Yaklaşık üç saat sonra hazırlanmış bir şekilde kapının orada bekliyorduk. Ergün ve Turgut’un ellerinde balonlarımız vardı. Bu kadar erken olacağını bilmiyorduk açıkçası. İki buçuk saat yolculuk yapacaktık. Ellerimizde bavullarımız beklerken albay geldi. Sırası ile hepimize göz gezdirdi. Ardından bineceğimiz minibüs geldi. Sırayla minibüse bindikten sonra albayın karşısına geçtim. “Komutanım, her şey için çok sağ olun!” dedim ve asker selamı verdim. Albay bana gülümsedi. “Unutma kızım, ben senin sadece komutanın değil aynı zamanda babanımda. Ne zaman ihtiyacın olursa arayabilirsin!” dedi ve bende minibüse bindim.
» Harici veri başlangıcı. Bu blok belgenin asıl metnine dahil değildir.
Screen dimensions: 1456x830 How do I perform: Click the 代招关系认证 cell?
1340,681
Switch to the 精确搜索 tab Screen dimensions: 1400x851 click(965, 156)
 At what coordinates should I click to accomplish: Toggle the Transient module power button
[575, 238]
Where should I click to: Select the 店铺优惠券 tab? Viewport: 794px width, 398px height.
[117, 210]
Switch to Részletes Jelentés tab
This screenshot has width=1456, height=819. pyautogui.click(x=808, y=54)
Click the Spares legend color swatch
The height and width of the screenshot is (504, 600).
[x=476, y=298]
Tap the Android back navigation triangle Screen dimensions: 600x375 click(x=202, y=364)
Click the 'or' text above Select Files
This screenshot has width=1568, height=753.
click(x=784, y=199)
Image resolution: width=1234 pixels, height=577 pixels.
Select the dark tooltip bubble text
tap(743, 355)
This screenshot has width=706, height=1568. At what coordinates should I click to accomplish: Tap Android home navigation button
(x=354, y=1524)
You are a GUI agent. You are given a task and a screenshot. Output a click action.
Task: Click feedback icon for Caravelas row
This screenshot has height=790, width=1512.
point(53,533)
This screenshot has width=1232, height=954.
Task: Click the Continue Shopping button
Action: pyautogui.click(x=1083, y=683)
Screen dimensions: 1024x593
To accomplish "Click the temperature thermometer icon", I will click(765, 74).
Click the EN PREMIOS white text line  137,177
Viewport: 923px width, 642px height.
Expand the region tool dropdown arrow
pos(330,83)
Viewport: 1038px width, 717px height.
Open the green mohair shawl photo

Minibüs minibüs değil tanktı anasını satayım. Koltuklar arka arkaya değildi. İki uzun koltuk karşı karşıya konmuştu ve koltukların üstünde mühimmat dolapları vardı. Camlarda kurşun geçirmezdi. Yaklaşık yarım saat kimse konuşmadı. Hepimizin içinde bir hüzün vardı. “Van, bize büyük şeyler getirecek!” dedi Ergün. Getirirdi. Ergün dedikten sonra iyice emin olmuştum. Lakin bende hissediyordum. Van bize bazı şeyleri yaşatacaktı ama hangi şeyleri.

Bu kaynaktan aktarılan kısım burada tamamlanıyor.